I haven’t had time to read much beyond the basics about today’s Hobby Lobby decision, but here are a few posts I’ve written over the years that should help put the Supreme Court’s decision in theoretical and historical perspective:

1. First, a general primer on neoliberalism, which makes the point—contra many on the left and the right—that at the heart of our contemporary capitalist economy are not individualistic choosers but men and women, in semi-“private” institutions, in thrall and subjugation to their superiors. It’s the Feudalism, Stupid!

2. Second, two posts on free-market types and birth control, how even the most libertarian-ish free-wheeler seeks to control women’s bodies: Love For Sale: Birth Control from Marx to Mises and Probing Tyler Cowen: When Libertarians Get Medieval on Your Vagina.

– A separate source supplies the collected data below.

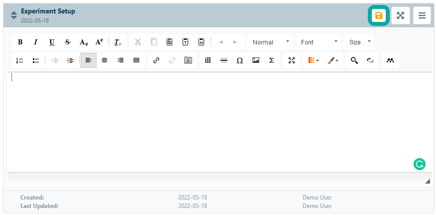Insert a hyperlink
The width and height of the screenshot is (436, 215).
[156, 60]
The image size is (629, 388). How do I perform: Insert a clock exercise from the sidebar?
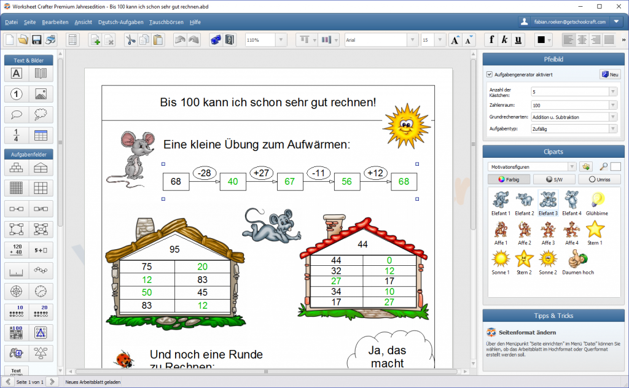tap(41, 291)
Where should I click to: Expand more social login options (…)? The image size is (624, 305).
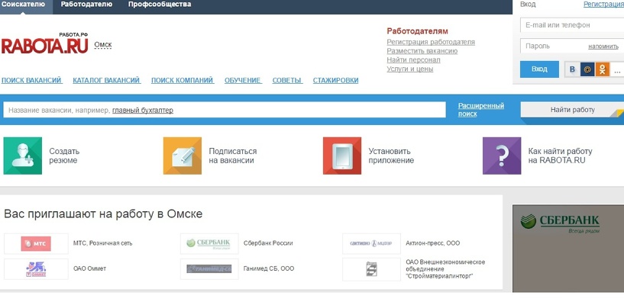617,69
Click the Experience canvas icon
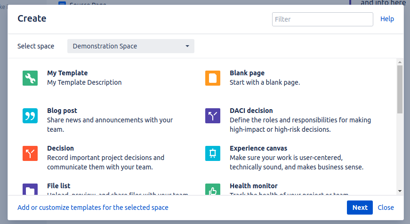This screenshot has height=224, width=410. click(x=213, y=153)
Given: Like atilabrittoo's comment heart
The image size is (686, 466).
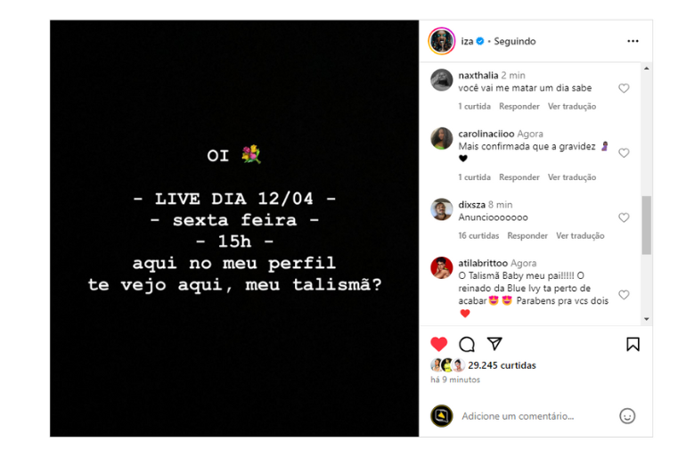Looking at the screenshot, I should coord(624,295).
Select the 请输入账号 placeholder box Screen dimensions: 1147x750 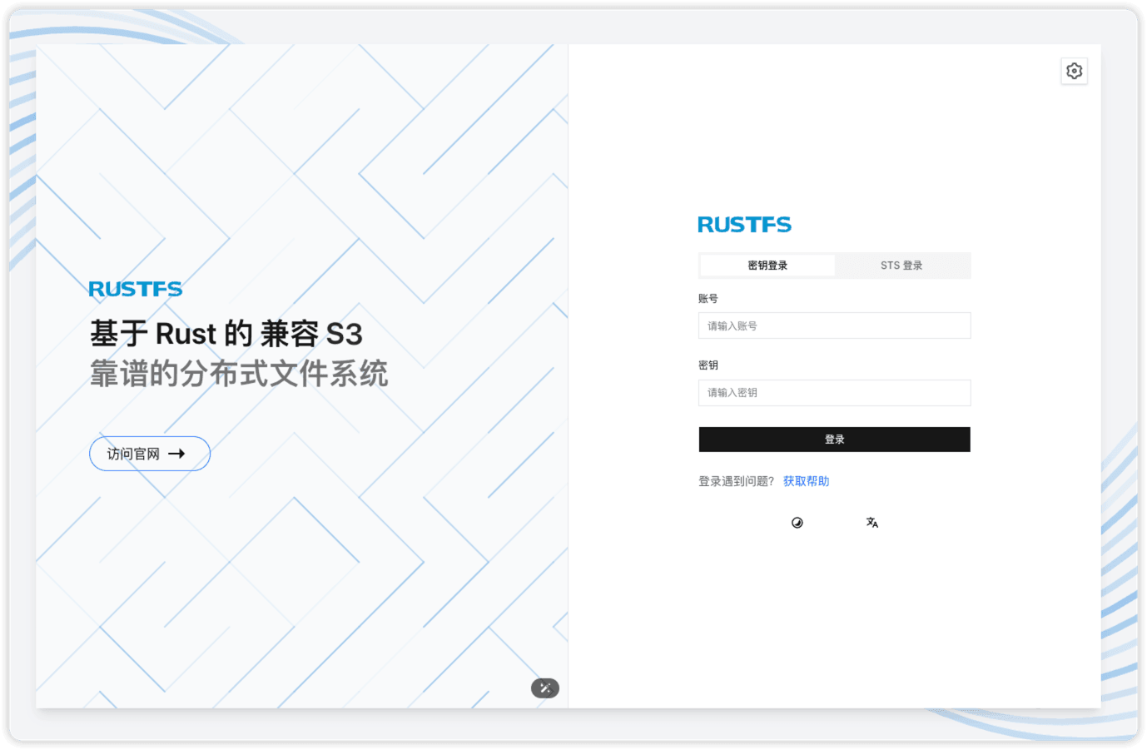[834, 325]
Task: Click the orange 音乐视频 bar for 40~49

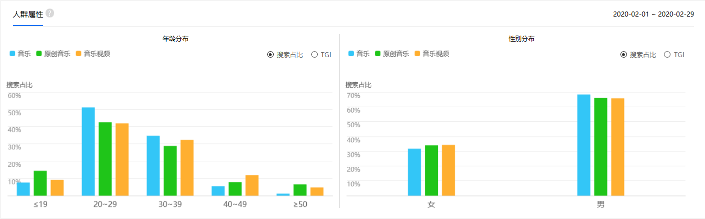Action: tap(252, 185)
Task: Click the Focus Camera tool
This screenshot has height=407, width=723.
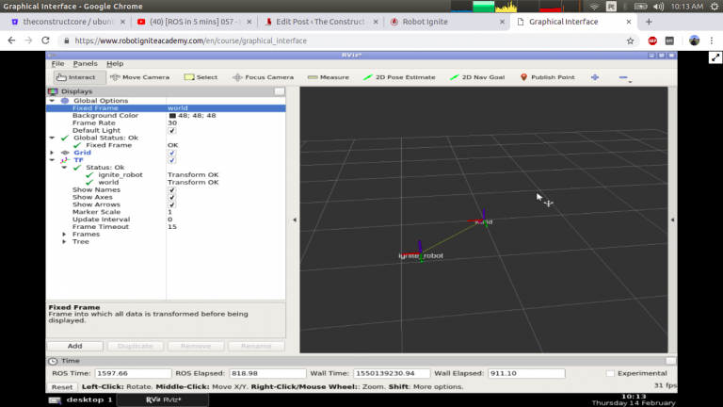Action: (263, 77)
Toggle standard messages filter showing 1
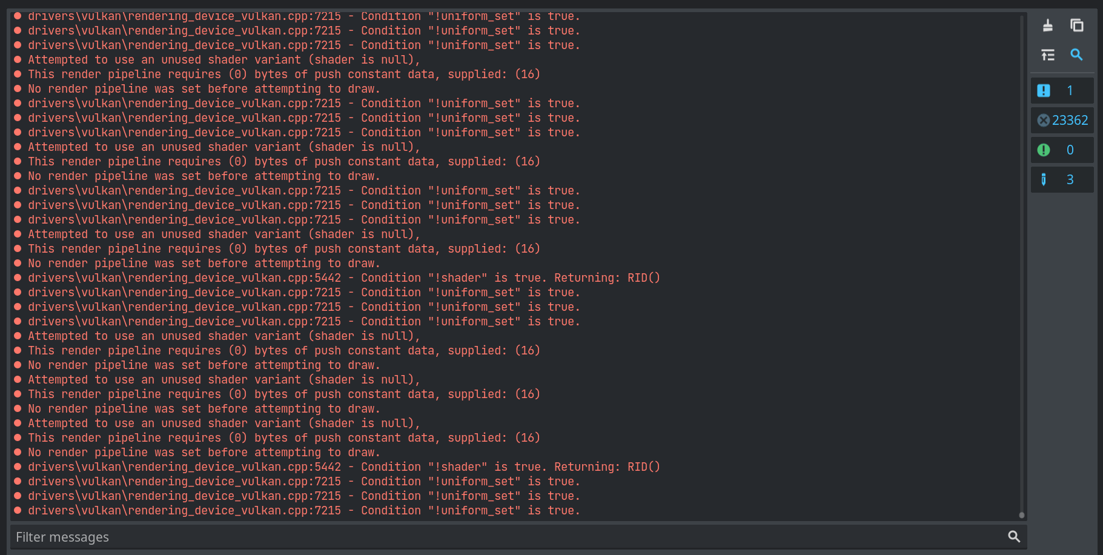Image resolution: width=1103 pixels, height=555 pixels. (x=1062, y=90)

3. Last, a post that brings it all together—the private life of power; fear, American Style; and freedom, oh freedom—in one place: Birth Control McCarthyism.

In the coming days, I hope to have something more on the decision.

10 Comments

  1. IB June 30, 2014 at 2:49 pm | #

    Thank you for this. There is a strong tendency, even on the left, to represent the case as a conflict between important values: e.g. religious freedom and sexual freedom. But to me it looks more like a conflict between bosses and workers. Guess who wins?

  2. Aaron Gross July 1, 2014 at 2:37 am | #

    On the feudalism, stupid: seems to me “feudalism” is getting conflated with “bosses’ rights” here. If you wanted a cute analogy for the Hobby Lobby decision, couldn’t you compare it to a modern, post-feudal development: cuius regio, eius religio? That is, the king of Hobbylobbyland gets to decide the religion of his subjects’ health insurance? Not just his vassals’ – that is, his upper managers – but his subjects’, that is, all of his employees.

    And assuming that feudalism here refers to lords and vassals and stuff, and not to capitalism during feudal times, then don’t a lot of the bosses’ powers under neoliberalism seem anti-feudalist? For instance, the power to terminate an employment contract at their pleasure, or the power to dip their grubby fingers into the public fisc?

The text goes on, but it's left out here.